Start of Material provided
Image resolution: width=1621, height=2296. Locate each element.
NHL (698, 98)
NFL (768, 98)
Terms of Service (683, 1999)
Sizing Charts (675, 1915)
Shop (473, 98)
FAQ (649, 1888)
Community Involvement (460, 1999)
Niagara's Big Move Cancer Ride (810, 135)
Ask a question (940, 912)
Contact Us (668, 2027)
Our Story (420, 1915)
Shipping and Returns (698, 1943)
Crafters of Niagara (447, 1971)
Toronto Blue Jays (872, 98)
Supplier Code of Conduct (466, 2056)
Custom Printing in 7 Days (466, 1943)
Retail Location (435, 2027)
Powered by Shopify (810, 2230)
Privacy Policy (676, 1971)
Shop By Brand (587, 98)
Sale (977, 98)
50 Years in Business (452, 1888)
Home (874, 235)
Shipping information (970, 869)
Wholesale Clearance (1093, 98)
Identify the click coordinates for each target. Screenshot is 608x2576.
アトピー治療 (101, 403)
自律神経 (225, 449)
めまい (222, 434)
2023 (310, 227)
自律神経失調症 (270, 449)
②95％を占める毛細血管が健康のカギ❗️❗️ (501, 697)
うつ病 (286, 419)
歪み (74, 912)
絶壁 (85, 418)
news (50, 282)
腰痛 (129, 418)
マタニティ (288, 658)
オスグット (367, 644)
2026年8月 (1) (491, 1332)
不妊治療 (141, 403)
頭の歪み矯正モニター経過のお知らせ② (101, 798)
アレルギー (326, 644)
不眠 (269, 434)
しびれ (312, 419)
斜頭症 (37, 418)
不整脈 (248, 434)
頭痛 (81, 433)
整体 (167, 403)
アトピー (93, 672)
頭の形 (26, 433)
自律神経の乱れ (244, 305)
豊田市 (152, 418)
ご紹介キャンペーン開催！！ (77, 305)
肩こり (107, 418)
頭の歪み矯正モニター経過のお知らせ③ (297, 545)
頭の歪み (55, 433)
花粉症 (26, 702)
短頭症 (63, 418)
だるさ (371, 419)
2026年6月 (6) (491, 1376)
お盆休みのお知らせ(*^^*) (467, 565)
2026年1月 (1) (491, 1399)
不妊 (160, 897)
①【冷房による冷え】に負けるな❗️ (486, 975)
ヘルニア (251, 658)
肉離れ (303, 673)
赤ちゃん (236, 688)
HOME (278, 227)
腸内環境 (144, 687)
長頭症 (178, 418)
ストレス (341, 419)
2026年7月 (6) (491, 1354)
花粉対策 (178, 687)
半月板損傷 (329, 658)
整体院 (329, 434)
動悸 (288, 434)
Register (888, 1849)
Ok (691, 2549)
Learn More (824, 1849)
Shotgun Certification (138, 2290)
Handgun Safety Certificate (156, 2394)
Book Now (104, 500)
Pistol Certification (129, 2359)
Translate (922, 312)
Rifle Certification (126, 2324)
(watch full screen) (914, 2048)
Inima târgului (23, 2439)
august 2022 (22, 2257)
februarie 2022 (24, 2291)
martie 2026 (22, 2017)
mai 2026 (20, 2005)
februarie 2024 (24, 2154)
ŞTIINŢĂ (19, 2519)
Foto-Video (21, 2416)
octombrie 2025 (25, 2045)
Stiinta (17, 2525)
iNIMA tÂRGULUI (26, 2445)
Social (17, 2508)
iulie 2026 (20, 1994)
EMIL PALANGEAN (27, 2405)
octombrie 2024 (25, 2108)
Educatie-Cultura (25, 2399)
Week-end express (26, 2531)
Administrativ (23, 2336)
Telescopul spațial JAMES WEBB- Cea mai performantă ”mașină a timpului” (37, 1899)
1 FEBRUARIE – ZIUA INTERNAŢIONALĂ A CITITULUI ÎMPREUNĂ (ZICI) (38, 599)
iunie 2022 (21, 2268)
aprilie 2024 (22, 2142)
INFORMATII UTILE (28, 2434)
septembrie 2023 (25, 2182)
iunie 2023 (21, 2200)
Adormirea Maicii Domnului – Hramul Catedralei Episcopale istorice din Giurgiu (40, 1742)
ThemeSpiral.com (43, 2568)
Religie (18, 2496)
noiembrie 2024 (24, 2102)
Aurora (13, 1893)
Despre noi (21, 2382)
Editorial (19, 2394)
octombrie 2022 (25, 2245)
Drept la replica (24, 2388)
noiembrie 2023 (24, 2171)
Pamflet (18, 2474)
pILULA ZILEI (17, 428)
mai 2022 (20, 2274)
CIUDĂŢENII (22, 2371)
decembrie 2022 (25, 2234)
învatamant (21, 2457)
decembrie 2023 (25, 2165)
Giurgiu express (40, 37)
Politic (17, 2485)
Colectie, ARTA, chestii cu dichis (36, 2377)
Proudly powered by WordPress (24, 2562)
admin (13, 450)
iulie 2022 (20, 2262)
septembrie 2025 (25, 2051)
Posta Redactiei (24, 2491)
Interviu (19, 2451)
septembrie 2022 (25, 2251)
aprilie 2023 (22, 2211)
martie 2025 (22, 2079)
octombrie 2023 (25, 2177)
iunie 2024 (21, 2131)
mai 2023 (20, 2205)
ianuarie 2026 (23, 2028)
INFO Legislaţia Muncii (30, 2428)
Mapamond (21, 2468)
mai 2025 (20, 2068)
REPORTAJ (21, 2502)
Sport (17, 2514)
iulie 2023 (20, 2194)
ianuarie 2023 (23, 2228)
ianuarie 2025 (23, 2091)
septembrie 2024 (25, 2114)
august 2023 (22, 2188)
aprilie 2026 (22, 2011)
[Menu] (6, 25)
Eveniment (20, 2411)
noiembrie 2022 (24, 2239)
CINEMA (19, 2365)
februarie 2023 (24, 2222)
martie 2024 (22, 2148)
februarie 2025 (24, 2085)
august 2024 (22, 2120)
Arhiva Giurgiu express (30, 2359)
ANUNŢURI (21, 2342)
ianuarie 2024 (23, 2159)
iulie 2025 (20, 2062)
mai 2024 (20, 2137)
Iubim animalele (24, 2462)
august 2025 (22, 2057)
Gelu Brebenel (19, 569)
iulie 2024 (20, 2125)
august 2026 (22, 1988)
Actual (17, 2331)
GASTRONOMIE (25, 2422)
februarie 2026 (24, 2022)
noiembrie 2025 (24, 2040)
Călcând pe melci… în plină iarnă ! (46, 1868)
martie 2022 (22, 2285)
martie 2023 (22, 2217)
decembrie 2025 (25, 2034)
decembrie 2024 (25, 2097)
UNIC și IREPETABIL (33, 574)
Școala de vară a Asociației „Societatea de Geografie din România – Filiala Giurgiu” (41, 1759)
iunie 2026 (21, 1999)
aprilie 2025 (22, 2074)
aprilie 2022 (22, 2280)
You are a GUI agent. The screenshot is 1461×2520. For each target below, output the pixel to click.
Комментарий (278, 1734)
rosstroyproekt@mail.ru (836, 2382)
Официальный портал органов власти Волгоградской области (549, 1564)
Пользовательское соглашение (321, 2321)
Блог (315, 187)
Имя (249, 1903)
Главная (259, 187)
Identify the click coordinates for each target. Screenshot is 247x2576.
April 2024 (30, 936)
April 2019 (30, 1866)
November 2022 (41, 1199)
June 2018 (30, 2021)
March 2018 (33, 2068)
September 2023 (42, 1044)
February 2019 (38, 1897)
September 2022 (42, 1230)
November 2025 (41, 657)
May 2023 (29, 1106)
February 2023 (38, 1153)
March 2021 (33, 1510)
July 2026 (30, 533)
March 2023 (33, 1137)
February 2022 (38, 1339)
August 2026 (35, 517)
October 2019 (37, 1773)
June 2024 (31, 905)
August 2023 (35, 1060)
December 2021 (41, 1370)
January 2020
End of Material provided
### Aim of the exercise
Search the entries above for "February". Return every line that has it.

### Final answer
February 2019 (38, 1897)
February 2023 (38, 1153)
February 2022 (38, 1339)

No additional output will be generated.